Banks to enhance anti-spyware protection

Date: July 26, 2005

The FDIC on Friday urged banks to enhance their protections against spyware, to limit the risk that customers' personal data may be stolen.

The guidance from the Federal Deposit Insurance Corp. comes amid a growing stream of reported incidents of the theft or exposure of personal customer data.

Spyware is a kind of software installed on a computer without the user's knowledge, often through a virus or when a user downloads a free program.

It is designed to let a hacker eavesdrop, collect personal or confidential information and perhaps track and record a user's activities. Some spyware can obtain such information as passwords or card numbers. It also often buries users under a blizzard of unwanted ads.

In the biggest reported security breach, details on some 40 million Visa, MasterCard, American Express and Discover credit cards were exposed to potential fraud through a breach at CardSystems Solutions Inc., a Tucson, Arizona, processor.
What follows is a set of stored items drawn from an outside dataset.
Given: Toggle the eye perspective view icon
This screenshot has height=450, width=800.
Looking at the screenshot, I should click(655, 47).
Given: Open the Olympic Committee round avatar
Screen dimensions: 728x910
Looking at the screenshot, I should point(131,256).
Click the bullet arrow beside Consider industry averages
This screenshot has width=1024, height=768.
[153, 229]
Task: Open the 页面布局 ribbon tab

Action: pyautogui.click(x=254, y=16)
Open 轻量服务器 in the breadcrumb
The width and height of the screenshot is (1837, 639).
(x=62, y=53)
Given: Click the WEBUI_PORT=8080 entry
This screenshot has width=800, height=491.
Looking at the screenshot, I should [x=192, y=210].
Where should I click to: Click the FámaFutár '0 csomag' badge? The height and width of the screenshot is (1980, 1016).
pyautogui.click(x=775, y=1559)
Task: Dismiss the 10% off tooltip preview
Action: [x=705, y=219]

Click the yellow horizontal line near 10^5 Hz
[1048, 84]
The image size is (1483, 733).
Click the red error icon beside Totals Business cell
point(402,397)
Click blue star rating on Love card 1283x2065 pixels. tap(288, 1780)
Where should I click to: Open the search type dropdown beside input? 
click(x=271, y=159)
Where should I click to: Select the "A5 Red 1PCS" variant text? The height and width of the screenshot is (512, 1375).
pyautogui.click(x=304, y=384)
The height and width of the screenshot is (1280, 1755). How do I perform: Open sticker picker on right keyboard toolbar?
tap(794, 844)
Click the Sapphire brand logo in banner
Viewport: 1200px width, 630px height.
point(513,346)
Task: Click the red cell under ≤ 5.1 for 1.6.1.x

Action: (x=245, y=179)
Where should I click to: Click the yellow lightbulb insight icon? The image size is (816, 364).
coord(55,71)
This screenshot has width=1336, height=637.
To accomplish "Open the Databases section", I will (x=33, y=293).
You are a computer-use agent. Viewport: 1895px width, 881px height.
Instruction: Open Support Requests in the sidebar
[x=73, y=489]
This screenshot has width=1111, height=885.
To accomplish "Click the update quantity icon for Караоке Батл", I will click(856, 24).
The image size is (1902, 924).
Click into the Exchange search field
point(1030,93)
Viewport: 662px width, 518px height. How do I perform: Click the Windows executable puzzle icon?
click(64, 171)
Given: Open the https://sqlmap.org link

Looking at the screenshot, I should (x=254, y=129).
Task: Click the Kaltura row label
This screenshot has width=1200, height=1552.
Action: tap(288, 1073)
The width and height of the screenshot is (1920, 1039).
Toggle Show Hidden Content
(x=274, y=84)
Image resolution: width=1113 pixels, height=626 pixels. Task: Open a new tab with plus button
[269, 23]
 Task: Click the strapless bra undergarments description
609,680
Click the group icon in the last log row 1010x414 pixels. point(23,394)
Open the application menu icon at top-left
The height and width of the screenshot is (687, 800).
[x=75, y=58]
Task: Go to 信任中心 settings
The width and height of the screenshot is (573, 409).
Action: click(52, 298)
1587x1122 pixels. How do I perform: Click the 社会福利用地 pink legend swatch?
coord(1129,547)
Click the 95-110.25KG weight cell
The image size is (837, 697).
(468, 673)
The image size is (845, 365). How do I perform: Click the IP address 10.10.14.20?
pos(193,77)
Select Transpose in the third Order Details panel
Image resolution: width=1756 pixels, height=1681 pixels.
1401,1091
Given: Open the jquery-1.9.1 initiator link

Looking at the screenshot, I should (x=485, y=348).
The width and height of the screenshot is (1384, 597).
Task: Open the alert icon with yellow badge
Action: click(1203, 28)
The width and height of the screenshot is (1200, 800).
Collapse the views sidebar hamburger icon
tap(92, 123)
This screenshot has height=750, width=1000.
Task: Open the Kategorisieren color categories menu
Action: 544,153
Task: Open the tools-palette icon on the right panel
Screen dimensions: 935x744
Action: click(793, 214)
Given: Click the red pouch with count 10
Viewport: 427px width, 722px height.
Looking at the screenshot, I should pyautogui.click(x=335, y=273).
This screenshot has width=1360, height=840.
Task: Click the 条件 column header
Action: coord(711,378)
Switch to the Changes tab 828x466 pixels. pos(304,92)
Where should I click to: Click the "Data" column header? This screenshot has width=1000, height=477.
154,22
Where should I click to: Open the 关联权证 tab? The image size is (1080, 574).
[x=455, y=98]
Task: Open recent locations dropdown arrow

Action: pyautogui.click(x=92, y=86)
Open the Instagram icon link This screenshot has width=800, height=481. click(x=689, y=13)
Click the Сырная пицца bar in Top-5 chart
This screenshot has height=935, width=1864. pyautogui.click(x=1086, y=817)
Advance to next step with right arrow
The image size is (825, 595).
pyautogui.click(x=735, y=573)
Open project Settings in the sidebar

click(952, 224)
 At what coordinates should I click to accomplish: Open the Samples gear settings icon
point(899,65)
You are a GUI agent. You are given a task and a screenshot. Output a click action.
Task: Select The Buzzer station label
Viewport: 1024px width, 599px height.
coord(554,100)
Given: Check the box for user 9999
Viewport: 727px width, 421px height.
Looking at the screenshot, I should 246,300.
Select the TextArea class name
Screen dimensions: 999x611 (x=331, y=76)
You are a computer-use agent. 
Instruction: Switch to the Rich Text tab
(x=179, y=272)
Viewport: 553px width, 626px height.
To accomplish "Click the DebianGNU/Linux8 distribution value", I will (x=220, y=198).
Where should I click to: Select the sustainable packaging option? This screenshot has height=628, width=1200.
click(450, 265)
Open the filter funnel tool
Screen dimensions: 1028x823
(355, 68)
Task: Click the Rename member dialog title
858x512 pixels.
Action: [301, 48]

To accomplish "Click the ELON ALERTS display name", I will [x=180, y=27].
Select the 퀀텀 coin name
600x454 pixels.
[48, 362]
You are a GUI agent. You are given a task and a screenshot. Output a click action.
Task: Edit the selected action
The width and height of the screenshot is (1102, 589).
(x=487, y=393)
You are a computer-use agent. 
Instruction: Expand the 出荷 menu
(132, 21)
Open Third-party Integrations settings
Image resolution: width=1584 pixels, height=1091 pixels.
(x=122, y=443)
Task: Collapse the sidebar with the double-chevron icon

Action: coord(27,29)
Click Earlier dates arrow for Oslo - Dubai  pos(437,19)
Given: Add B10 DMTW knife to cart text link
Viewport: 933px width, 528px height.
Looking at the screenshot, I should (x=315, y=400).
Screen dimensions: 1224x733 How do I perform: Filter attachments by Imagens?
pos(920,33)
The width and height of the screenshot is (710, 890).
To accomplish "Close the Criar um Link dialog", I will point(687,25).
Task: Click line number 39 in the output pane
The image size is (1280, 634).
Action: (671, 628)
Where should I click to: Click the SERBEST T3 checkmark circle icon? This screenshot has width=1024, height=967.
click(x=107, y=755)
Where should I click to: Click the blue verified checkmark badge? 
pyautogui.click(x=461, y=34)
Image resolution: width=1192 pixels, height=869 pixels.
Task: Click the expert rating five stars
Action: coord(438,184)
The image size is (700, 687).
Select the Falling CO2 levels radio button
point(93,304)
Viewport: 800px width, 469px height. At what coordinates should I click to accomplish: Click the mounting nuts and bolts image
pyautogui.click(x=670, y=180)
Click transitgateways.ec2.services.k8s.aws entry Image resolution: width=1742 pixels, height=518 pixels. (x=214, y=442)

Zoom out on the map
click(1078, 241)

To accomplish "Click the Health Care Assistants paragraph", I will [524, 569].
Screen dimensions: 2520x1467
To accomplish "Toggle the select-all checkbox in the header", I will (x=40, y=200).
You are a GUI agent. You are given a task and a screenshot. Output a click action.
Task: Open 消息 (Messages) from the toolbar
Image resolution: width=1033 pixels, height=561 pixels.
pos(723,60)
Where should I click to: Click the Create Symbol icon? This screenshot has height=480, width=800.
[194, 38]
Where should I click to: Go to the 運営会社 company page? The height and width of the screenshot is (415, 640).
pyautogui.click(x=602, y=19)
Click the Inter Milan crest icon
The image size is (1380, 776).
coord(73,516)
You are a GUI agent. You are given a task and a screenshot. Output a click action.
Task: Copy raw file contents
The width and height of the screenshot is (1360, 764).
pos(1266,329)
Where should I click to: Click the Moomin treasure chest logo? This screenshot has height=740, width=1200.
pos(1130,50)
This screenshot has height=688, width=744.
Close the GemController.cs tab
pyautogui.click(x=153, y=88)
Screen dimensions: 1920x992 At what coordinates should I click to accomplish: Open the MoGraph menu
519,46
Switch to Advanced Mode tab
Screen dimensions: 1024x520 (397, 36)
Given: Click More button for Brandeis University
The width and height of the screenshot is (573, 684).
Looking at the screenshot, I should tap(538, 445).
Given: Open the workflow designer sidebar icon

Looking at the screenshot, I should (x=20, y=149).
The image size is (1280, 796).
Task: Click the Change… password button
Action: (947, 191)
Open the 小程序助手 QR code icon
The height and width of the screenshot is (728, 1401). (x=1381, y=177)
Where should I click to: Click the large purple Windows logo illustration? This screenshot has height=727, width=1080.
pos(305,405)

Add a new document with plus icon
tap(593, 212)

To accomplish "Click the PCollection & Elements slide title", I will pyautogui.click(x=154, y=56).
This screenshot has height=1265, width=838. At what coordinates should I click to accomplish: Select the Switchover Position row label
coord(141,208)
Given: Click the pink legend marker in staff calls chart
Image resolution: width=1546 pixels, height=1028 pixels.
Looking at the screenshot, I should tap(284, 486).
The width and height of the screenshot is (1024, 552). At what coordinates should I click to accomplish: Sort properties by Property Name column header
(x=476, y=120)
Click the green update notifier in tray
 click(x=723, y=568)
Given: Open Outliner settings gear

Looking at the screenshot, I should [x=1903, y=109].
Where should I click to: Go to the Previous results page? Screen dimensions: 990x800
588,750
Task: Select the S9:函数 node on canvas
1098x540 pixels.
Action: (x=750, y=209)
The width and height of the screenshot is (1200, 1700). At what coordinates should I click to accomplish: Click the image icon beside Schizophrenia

Data on hundreds of thousands of customer accounts at such banks as Bank of America Corp. (BAC.N: Quote, Profile, Research) and Wachovia Corp. (WB.N: Quote, Profile, Research) may also have been exposed in other incidents.

"Information collected through spyware can be used to compromise a bank's systems or conduct identity theft," said Michael Zamorski, director of the FDIC division of supervision and consumer protection.

"It is critical that banks stay vigilant about the risks involved with this malicious software."

The FDIC said banks should educate customers about the risks of spyware and encourage them to take steps to prevent and detect spyware on their own computers.

Banks should also advise customers of the risks of banking online on public computers -- such as in hotels, libraries or Internet cafes -- where spyware might have been installed.